» What is needed
Set down exactly the lines in the records below that run from the line with "Given: Click the Login link" to the line with "The width and", inclusive, and nothing more.

» Records provided
______________________________

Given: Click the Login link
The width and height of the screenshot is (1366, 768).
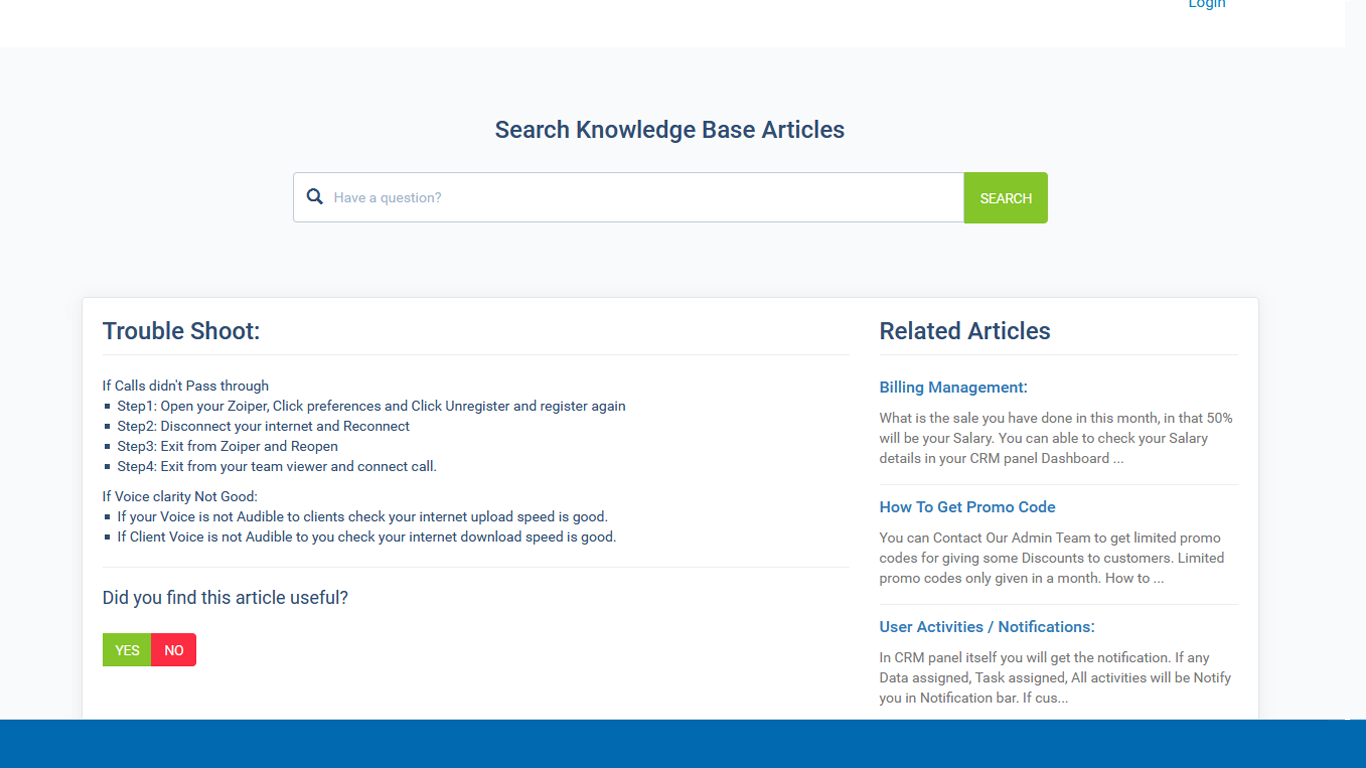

______________________________

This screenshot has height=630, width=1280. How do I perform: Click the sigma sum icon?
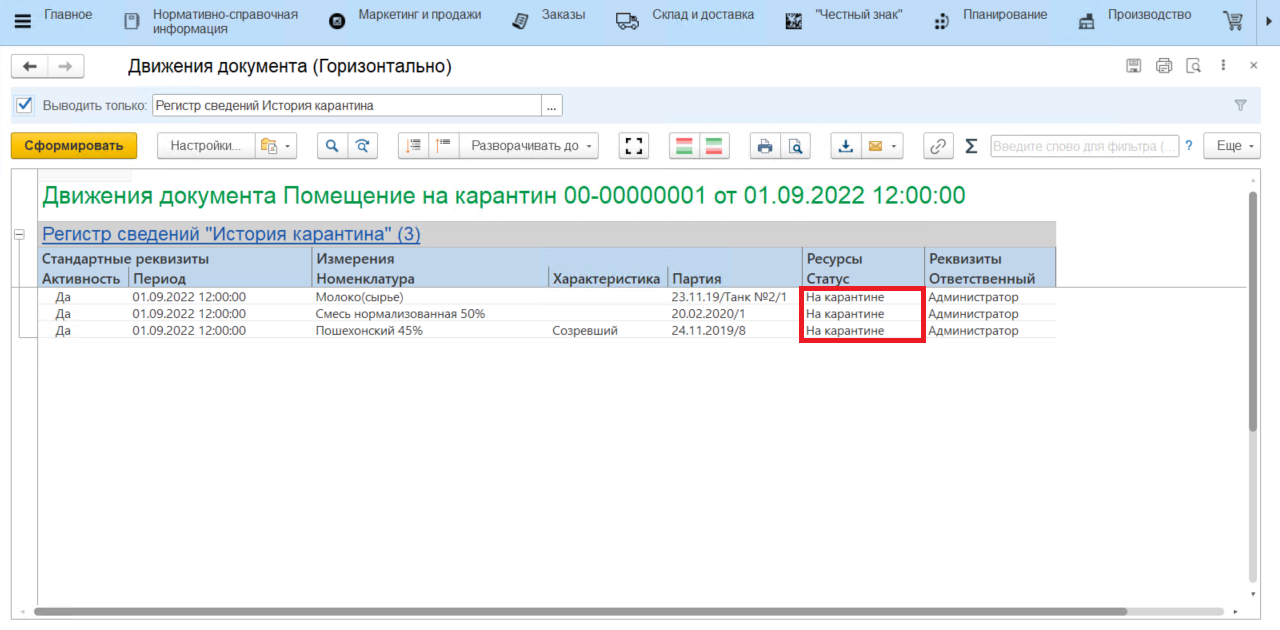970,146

______________________________

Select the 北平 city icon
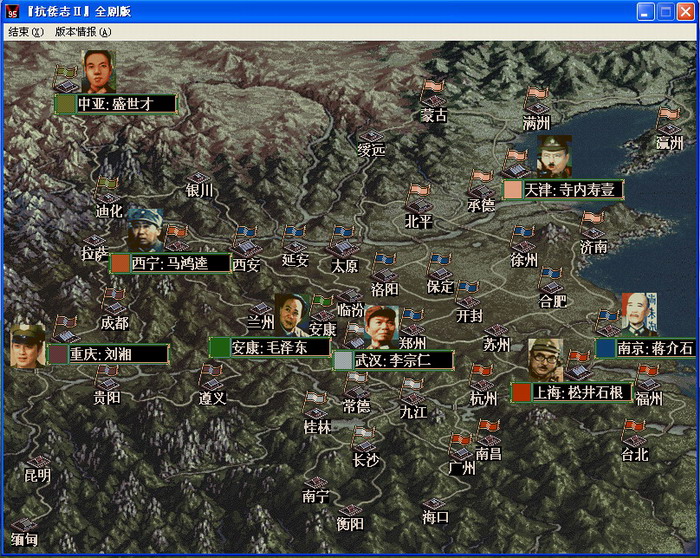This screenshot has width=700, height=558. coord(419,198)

______________________________

» Solution to this exercise
Given: Click the Login link
The width and height of the screenshot is (1366, 768).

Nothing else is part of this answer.